It has been observed by several authors that well-known periodization strategies like tent or Chebychev transforms lead to remarkable results for the recovery of multivariate functions from few samples. So far, theoretical guarantees are missing. The goal of this paper is twofold. On the one hand, we give such guarantees and briefly describe the difficulties of the involved proof. On the other hand, we combine these periodization strategies with recent novel constructive methods for the efficient subsampling of finite frames in $\mathbb{C}$. As a result we are able to reconstruct non-periodic multivariate functions from very few samples. The used sampling nodes are the result of a two-step procedure. Firstly, a random draw with respect to the Chebychev measure provides an initial node set. A further sparsification technique selects a significantly smaller subset of these nodes with equal approximation properties. This set of sampling nodes scales linearly in the dimension of the subspace on which we project and works universally for the whole class of functions. The method is based on principles developed by Batson, Spielman, and Srivastava and can be numerically implemented. Samples on these nodes are then used in a (plain) least-squares sampling recovery step on a suitable hyperbolic cross subspace of functions resulting in a near-optimal behavior of the sampling error. Numerical experiments indicate the applicability of our results.

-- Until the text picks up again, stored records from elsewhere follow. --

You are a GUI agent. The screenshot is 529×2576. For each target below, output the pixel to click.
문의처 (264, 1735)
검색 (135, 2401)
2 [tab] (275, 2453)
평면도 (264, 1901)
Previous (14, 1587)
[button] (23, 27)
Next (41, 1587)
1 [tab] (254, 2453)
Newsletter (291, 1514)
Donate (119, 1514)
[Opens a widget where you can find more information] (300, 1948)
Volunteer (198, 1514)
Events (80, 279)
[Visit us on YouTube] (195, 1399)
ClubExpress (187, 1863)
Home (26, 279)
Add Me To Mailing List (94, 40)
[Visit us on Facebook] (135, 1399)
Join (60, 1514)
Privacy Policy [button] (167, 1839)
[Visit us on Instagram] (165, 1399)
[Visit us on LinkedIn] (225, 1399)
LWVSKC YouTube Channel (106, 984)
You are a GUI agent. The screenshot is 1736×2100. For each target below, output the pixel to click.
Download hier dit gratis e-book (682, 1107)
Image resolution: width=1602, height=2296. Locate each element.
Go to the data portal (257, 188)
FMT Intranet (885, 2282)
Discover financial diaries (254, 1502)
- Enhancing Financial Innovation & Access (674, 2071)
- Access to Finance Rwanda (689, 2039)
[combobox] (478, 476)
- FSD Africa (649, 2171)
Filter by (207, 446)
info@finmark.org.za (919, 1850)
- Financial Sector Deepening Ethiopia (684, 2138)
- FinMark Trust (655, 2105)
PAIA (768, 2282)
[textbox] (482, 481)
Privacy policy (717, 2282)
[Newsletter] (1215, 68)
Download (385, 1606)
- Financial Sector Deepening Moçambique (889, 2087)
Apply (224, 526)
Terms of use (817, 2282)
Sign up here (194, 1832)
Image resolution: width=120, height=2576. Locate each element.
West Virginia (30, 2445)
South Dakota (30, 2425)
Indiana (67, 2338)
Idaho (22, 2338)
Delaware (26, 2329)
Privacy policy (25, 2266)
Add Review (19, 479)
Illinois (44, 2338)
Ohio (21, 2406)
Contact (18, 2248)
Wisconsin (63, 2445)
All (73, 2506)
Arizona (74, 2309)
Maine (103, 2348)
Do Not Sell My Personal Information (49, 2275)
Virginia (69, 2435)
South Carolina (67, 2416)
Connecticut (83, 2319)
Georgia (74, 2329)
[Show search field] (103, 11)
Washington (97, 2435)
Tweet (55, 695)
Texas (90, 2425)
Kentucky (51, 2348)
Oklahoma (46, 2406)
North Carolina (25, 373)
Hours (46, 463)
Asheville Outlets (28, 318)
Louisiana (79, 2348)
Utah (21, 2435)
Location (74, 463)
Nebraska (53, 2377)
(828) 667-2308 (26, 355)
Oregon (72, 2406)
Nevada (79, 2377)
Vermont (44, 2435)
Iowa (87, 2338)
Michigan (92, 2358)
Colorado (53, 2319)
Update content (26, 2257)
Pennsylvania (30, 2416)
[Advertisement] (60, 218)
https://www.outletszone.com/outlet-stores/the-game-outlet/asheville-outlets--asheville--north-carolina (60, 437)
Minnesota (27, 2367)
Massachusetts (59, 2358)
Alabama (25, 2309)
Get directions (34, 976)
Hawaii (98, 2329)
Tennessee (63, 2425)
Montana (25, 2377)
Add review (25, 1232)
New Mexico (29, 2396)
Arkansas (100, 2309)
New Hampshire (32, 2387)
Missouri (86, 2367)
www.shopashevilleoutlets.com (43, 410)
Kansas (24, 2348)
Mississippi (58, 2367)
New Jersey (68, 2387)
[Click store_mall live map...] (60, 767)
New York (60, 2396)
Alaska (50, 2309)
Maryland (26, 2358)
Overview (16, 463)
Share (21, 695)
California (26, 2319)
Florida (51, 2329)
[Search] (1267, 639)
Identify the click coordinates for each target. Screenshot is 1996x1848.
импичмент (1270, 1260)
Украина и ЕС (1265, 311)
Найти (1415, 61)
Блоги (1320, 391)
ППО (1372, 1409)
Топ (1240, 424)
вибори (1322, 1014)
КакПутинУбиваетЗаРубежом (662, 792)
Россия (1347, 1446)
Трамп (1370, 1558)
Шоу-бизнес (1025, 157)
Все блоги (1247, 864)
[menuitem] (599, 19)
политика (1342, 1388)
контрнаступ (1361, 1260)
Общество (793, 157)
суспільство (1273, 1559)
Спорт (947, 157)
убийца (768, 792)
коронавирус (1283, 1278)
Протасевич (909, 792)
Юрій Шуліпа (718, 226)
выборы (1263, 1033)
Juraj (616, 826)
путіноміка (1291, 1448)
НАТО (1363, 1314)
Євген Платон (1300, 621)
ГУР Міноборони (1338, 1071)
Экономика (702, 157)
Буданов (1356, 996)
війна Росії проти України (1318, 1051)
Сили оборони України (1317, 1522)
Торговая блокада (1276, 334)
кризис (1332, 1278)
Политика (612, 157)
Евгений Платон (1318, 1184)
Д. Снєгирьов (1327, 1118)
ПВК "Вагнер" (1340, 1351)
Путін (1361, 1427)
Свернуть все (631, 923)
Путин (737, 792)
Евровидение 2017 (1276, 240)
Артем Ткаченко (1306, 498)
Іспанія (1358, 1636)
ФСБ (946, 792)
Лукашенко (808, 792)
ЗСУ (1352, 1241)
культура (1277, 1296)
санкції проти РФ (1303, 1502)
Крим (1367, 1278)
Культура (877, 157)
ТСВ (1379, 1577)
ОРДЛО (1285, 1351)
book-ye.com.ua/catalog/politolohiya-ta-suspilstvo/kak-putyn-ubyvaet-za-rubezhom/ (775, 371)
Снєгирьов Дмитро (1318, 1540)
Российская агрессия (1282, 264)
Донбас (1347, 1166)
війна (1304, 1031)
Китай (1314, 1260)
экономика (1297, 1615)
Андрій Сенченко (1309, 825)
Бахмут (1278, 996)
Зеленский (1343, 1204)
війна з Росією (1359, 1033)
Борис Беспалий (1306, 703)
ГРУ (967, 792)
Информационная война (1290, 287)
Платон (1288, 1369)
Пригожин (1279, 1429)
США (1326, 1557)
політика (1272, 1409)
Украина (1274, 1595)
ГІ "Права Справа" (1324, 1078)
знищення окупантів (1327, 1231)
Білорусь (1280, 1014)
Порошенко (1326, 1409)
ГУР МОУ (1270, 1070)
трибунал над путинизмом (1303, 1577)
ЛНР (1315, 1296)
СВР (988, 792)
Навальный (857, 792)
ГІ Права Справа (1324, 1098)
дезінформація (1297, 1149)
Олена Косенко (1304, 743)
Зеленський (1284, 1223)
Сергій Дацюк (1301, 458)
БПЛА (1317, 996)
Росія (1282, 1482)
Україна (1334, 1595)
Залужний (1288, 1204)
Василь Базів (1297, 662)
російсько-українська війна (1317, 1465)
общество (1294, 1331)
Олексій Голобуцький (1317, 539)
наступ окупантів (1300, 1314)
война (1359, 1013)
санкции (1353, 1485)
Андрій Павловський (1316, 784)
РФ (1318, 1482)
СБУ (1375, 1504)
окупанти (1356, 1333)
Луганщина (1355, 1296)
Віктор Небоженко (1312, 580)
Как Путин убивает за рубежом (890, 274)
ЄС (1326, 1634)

翻译：多位学者已观察到，诸如帐篷变换或切比雪夫变换等经典周期化策略，在从少量样本恢复多元函数时效果显著。然而，目前尚缺乏相应的理论保证。本文旨在达成两个目标：一方面，我们提供此类理论保证并简要阐述证明过程中所涉及的难点；另一方面，我们将这些周期化策略与近期提出的有限框架高效子采样新构造方法相结合，应用于$\mathbb{C}$空间。由此，我们能够从极少量样本中重建非周期多元函数。所采用的采样节点通过两步流程生成：首先，基于切比雪夫测度随机抽取初始节点集；随后，通过稀疏化技术从该节点集中选取规模显著缩小且保持近似性质一致的子集。该采样节点集的规模与投影子空间的维度成线性关系，并适用于整个函数类。该方法基于Batson、Spielman和Srivastava提出的原理，可通过数值计算实现。利用这些节点上的样本，我们在适当的双曲交叉函数子空间上执行（普通）最小二乘采样恢复步骤，从而使得采样误差呈现近最优特性。数值实验验证了本文结果的有效性。